Likely the guru of the design side of pocket tops, Rich Stadler started off with a Kickstarter crowd-funding program to launch tops as a sideline, and smashed to prominence with his later design, the Kraken.
A virtuoso performance of detail, balance, colour, light and complexity, the Kraken was a limited run, each top selling for about $75 US. Now, less than six months later, they are a coveted collector’s item and are often offered for sale at $900 or better.
Pressured to make more, Stadler demurs. That design has passed, he says. He is on to something new. The way Kickstarter works is that a prospective entrepreneur logs on to the website, and creates a presentation.
In this case, a pocket top. Then, people visiting Kickstarter are invited to “pledge” the project for a range of prices, each price with its unique reward. For example, you can start with $1, $5 or $20 and get a thank-you, or an honourable mention in the literature.

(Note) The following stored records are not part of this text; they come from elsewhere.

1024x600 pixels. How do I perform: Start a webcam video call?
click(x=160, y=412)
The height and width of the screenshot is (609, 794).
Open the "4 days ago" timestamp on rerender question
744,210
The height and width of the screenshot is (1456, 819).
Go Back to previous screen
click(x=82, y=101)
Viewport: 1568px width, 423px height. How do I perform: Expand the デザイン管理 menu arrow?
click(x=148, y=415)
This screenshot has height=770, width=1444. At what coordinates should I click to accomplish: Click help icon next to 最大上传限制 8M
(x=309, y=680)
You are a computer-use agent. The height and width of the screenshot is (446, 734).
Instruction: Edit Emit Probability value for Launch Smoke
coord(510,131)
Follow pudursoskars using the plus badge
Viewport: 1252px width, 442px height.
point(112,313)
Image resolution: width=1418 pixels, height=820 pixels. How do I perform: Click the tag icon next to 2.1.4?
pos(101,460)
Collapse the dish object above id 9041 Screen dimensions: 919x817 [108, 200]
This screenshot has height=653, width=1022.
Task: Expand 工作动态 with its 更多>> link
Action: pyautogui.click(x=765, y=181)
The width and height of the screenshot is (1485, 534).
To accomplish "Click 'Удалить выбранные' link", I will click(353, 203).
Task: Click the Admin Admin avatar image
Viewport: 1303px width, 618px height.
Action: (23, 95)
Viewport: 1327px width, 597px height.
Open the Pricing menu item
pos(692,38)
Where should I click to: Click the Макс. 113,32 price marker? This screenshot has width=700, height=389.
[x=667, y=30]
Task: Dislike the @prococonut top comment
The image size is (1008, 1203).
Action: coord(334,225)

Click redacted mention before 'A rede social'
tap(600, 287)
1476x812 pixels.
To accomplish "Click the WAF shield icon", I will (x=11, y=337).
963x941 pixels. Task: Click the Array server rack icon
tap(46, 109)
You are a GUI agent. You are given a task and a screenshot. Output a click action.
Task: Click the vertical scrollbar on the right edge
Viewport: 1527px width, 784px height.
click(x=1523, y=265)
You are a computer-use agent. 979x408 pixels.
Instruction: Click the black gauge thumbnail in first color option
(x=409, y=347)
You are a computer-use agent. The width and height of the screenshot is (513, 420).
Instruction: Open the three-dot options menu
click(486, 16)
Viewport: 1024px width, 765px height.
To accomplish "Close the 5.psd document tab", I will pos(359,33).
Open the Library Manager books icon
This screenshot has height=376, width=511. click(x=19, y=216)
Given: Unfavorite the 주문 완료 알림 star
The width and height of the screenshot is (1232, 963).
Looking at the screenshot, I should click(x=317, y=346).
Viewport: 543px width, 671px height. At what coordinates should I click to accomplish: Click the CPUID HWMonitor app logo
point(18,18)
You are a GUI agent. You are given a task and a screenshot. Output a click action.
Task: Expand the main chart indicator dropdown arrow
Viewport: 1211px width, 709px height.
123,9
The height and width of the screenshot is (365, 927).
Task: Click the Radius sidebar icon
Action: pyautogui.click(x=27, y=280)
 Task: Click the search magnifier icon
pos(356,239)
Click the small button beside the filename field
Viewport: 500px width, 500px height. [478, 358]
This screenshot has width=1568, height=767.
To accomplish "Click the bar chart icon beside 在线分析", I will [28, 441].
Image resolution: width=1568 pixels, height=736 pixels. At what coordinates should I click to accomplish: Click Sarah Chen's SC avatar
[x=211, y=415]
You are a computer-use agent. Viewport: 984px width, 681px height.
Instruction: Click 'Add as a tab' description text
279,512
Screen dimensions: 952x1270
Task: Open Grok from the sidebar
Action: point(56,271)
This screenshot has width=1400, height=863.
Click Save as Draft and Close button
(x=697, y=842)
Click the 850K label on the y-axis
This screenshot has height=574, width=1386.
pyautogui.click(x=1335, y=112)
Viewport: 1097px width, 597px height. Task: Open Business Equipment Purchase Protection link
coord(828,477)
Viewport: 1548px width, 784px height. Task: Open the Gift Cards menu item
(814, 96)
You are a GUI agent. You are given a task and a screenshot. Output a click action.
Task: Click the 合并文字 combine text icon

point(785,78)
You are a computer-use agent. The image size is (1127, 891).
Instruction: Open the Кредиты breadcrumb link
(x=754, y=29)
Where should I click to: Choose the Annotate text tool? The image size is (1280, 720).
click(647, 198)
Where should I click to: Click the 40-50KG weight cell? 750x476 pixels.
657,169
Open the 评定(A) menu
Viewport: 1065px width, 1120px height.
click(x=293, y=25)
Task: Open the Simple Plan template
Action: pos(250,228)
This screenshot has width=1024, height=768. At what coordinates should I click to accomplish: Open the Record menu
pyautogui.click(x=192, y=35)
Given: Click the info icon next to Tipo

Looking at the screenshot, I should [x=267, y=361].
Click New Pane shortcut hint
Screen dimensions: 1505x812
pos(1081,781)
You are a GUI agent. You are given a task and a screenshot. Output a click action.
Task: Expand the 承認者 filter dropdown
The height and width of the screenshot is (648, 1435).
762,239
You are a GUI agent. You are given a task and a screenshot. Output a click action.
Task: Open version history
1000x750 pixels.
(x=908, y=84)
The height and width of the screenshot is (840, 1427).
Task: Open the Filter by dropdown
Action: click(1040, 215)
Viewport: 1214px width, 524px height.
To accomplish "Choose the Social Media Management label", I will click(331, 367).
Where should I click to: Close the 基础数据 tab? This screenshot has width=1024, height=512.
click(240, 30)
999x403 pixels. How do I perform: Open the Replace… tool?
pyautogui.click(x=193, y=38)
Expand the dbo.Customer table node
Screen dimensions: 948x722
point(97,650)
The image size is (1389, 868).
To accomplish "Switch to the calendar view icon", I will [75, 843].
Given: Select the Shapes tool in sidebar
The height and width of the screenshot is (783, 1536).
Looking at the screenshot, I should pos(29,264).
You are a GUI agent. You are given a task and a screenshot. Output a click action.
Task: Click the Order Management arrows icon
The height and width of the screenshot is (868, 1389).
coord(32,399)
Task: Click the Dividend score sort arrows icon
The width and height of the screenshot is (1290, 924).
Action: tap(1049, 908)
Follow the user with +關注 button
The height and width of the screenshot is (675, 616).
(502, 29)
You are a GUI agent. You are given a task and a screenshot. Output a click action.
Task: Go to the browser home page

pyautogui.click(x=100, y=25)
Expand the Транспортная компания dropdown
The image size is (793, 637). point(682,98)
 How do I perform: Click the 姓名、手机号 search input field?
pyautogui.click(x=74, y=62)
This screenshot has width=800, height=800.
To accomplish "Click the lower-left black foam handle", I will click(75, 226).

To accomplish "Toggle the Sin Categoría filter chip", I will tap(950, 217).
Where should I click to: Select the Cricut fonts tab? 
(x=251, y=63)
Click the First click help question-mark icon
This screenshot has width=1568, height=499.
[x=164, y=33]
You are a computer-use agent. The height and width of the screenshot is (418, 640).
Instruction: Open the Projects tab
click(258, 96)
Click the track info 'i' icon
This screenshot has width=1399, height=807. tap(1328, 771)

Pledge more and you can get a “free” top. More, and you can get two, three, five, five with a base, etc. You can roll your own in terms of what you think the market will bear.
With no warning, the whole idea of pocket tops took off, leaving all the suppliers unable to fill orders, unable to find materials and heady with the guarantee of back orders, pre-paid on Kickstarter, FaceBook or Indiegogo – the materials exploding into mokume, Damascus steel, tungsten, silver, gold plate, superconductor, copper, brass, stainless — about anything that can catch and eye and hold its balance.
Then, just when the playing field was about defined, along came Shapeways with its 3D-printed top, the Tornado. Milling of both wood and metal are reductive processes. That is, you remove material to create something. In 3D, you start with nothing and add spots of metal where there was nothing.
Further, in the case of the Tornado, the top is designed in a way that makes it difficult to start up, but it has aerodynamically designed fins so when you blow on it with a straw, it stabilizes, speeds up and will spin forever as long as you add more air.
You can see a YouTube video of the top in action by searching for Shapeways Tornado. As with any item with a massive demand, associate products came available. Down in Texas, Kerry Weeks of Weeks Woodwerx started turning out spinning bases made of such exotic woods as cocobolo, complete with convex lenses and/or convex mirrors upon which to spin the tops while encouraging them not to run off the surface of your office desk, kitchen table or restaurant countertop.
Other vendors got into the act with pocket-top holsters, taking them out of the realm of the pocket and putting them on the belt, the Everest of “carry” for anything EDC.
Where does this all end? Anybody’s guess.
If you want a new toy, you can find and buy most of the items mentioned, and many more. However, if Canada’s secondary wood-products sector is looking for new or ancillary income streams, there may be a youngster out there with a dream.
He or she might start with wooden tops, but that has been done. Besides, it’s the youngster that needs the dream.
Nonetheless, it’s interesting to know there are new ways of marketing, new ways of designing and new ways of finding venture capital to support the next, greatest trend.